We understand that for you—our enterprise customer—to realize the benefits of the cloud, you must be willing to entrust your cloud provider with one of your most valuable assets—your data. If you invest in a cloud service, you must be able to trust that your customer data is safe, that the privacy of your data is protected, and that you retain ownership of and control over your data—that it will only be used in a way that is consistent with your expectations.
Our long experience providing solutions & services has involved extensive investment in foundational technology that builds security and privacy into the development process. Over time, we’ve developed industry-leading security measures and privacy policies, and participated in international compliance programs with independent verification of how we measure up.
Security: We keep your customer data safe
Semifly has leveraged its decades-long experience building enterprise software and running online services to create a robust set of security technologies and practices. These help ensure that our solution, services and infrastructure are resilient to attack, safeguards user access to the appropriate environment, and helps keep customer data secure through encrypted communications as well as threat management and mitigation practices, including regular penetration testing.
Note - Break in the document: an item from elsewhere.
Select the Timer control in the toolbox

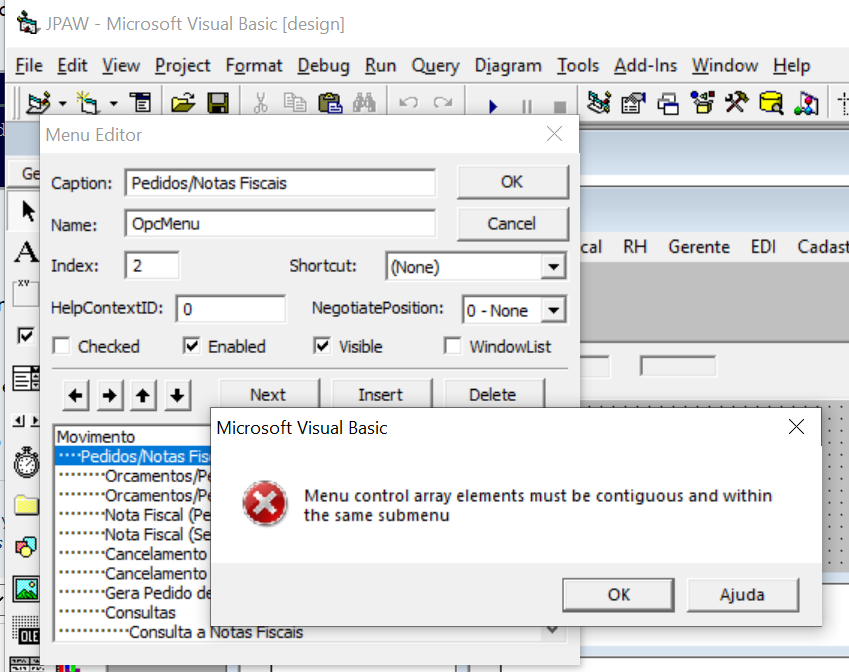[25, 462]
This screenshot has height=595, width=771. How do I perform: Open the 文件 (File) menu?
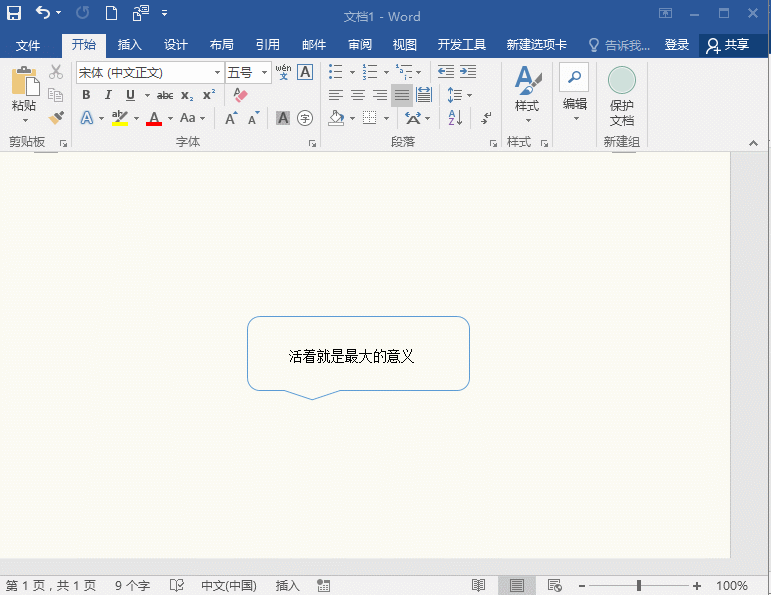click(28, 45)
Managing and controlling identity and user access to your environments, data, and applications by federating user identities to Azure Active Directory and enabling multi-factor authentication for more secure sign-in.
Encrypting communications and operation processes. For data in transit, we use industry-standard transport protocols between user devices and our datacenters, and within datacenters themselves. For data at rest, we offer a wide range of encryption capabilities up to AES-256, giving you the flexibility to choose the solution that best meets your needs.
Securing networks. We provide the infrastructure necessary to securely connect virtual machines to one another and to connect on-premises datacenters with Semifly Cloud VMs. We block unauthorized traffic to and within our datacenters, using a variety of technologies. Cloud Virtual Network extends your on-premises network to the cloud through site-to-site VPN.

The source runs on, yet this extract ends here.